__Source passage__
Groundwater hydrology, topography, and human influences
While geomorphic changes tend to be thought of as occurring over centuries or millennia, a few decades of heavy groundwater use can significantly alter the elevation of a city like Houston. Other cities facing this problem include Mexico City and Jakarta (it is most prominent in Southeast Asia). Houston is a major U.S. city on the flat, low-lying coastal plain physiographic province near the Gulf Coast. Its groundwater sources are part of the Coastal Lowlands Aquifer system. When the Houston area’s population began to grow dramatically in the 1940s, so did its groundwater use. By 1975, it is estimated that the land had subsided by about three meters (Petersen et. al., 2020). Groundwater extraction is the primary culprit of its subsidence, though oil and gas extraction and the natural geology also play a role (Khan, 2022).
Groundwater is the water in the phreatic zone, or the area of rock and soil completely saturated by water, below the vadose zone (Bierman and Montgomery, 2020). This water is slowly recharged by percolation of precipitation, so it is not a very sustainable source of drinking water for highly populated areas, compared with surface water, some rivers, and snowmelt. The water authorities of the Houston area have been able to slow its subsidence by switching to surface water when the three main aquifers showed significant depletion in the mid 1970s. However, once groundwater is depleted and land subsides, it cannot realistically be reversed (USGS, 2023b).
Land subsidence has worrying implications for human well being beyond water stress and the simple fact of the land sitting lower. As climate change causes sea level increase, local land subsistence intensifies the sea level rise from the perspective of a coastal city (Khan, 2022). Likewise, climate change is intensifying hurricanes, which are a prominent feature of East Texas and the Gulf Coast. A study of Hurricane Harvey suggested that flooding was associated with subsistence, meaning an area that has been sinking may be at higher risk for dangerous flood levels because their base flow is lower than normal (Miller, 2019). In fact, the storm itself depressed the crust for about a month after the fact (Bierman and Montgomery, 2020), showing the interrelated effects of people, climate change, the water cycle, and geomorphology.

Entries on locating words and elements
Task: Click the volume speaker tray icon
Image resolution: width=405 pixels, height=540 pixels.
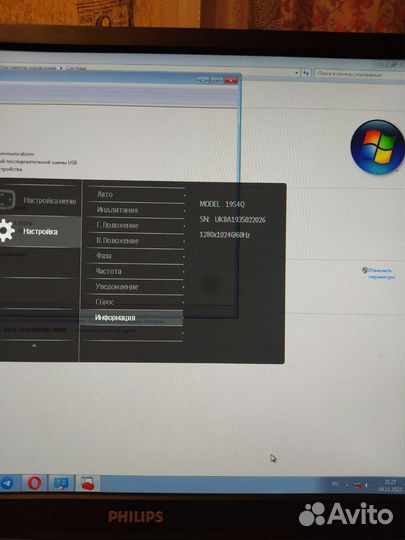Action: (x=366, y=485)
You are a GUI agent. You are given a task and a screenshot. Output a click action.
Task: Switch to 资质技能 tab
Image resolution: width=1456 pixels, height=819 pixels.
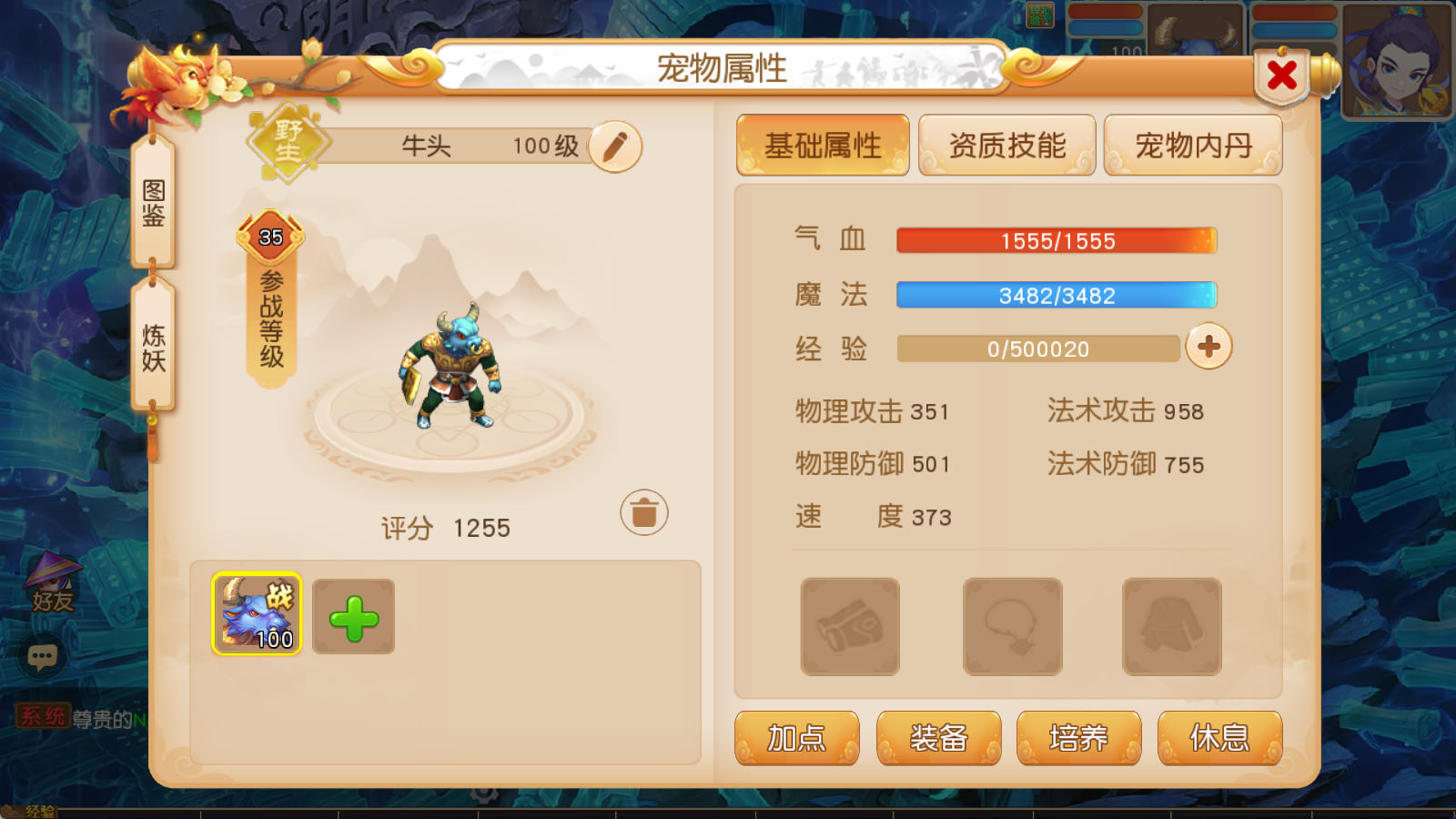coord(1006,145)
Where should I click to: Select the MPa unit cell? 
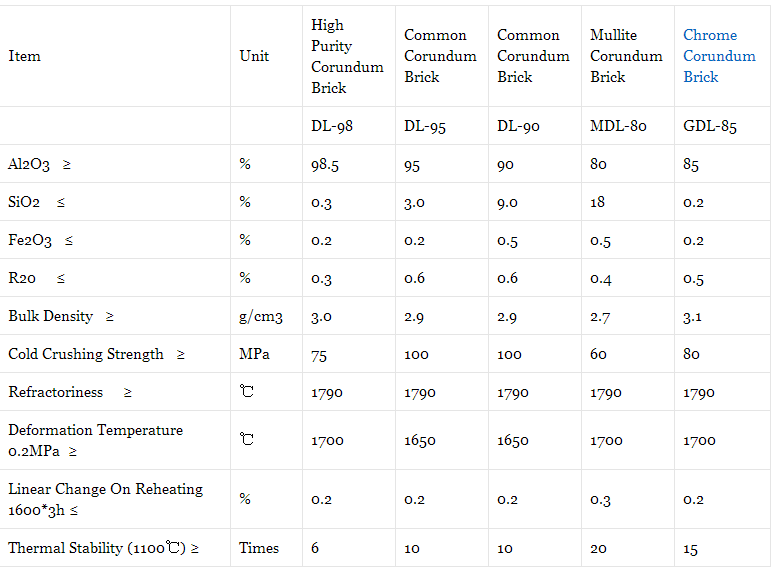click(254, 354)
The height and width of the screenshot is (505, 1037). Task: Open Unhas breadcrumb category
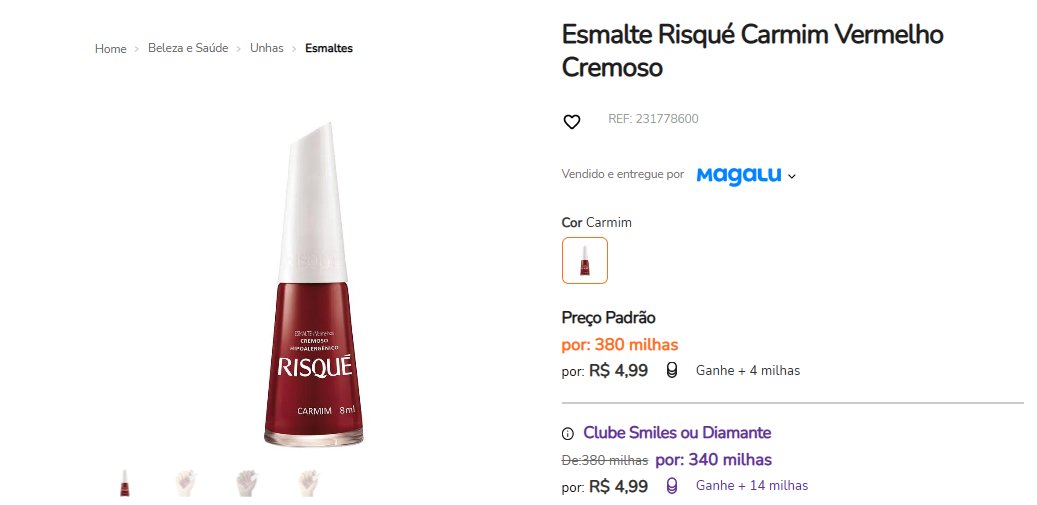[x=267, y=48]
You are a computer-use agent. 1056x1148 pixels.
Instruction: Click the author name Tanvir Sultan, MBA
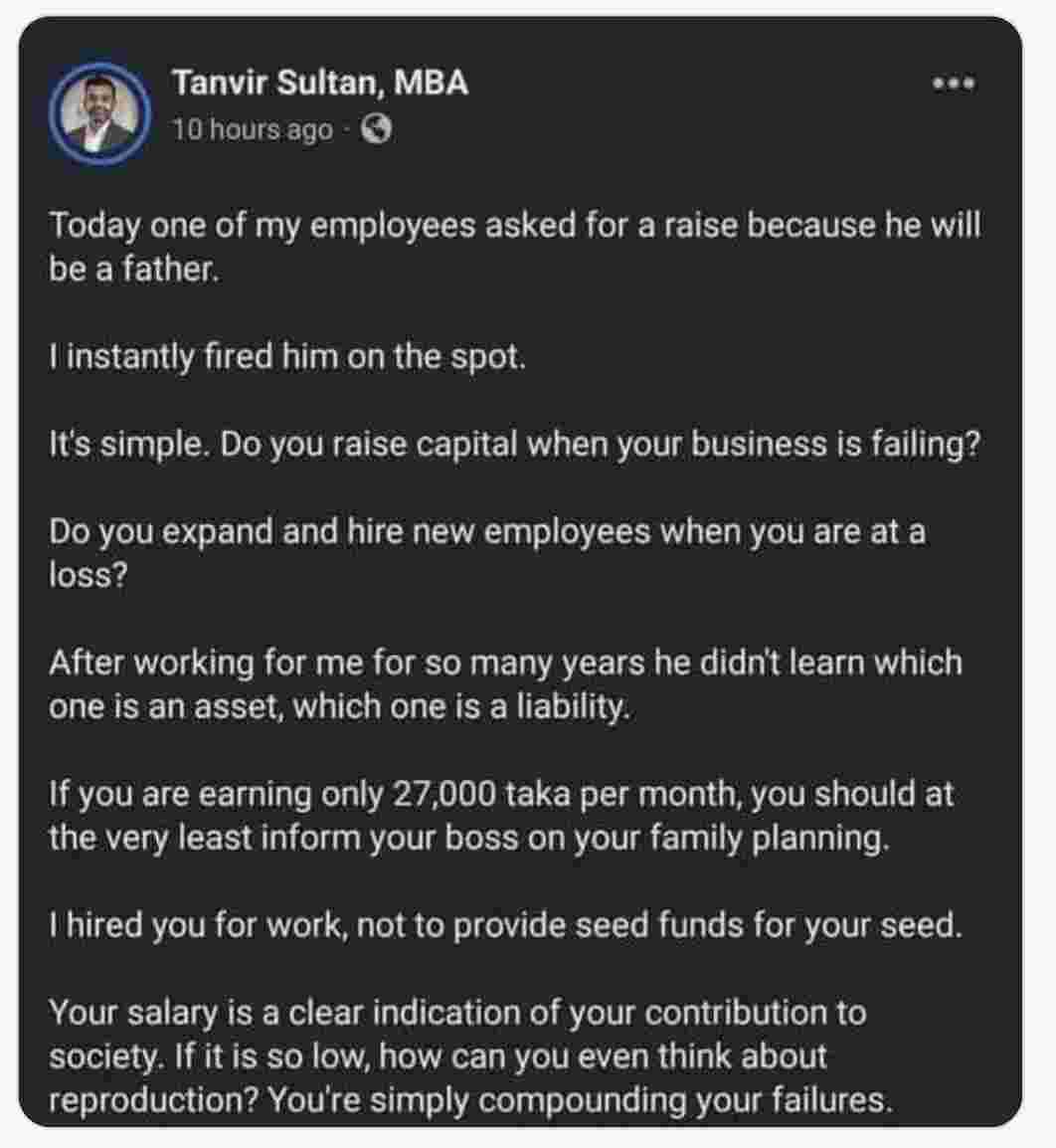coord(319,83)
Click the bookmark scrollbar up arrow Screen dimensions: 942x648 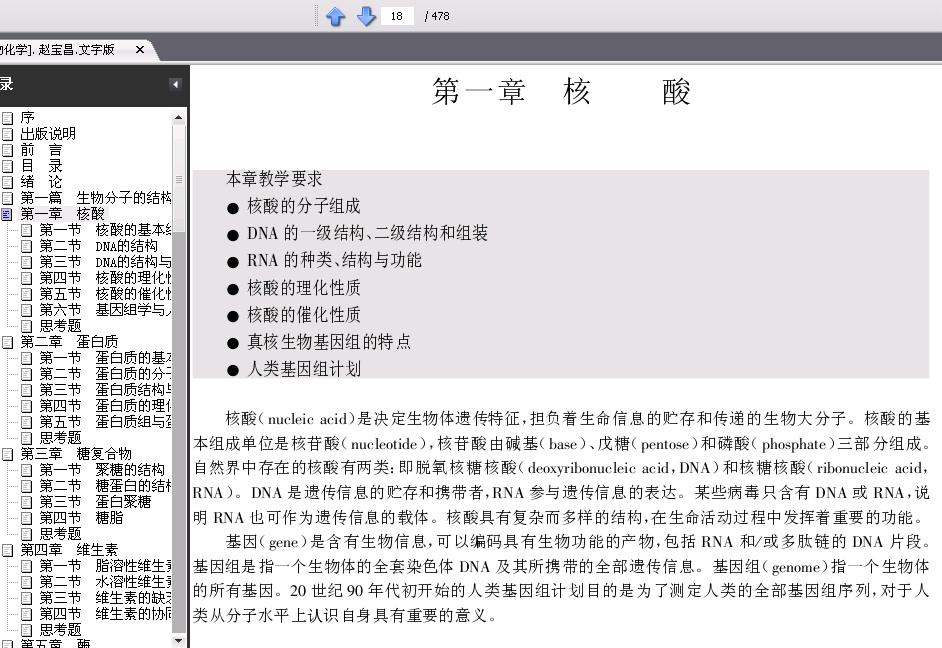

__Job__
List every distinct source cited in the passage on groundwater use and land subsidence in Houston, giving each as it appears in its parenthetical citation.

__Solved problem__
- Petersen et. al., 2020
- Khan, 2022
- Bierman and Montgomery, 2020
- USGS, 2023b
- Miller, 2019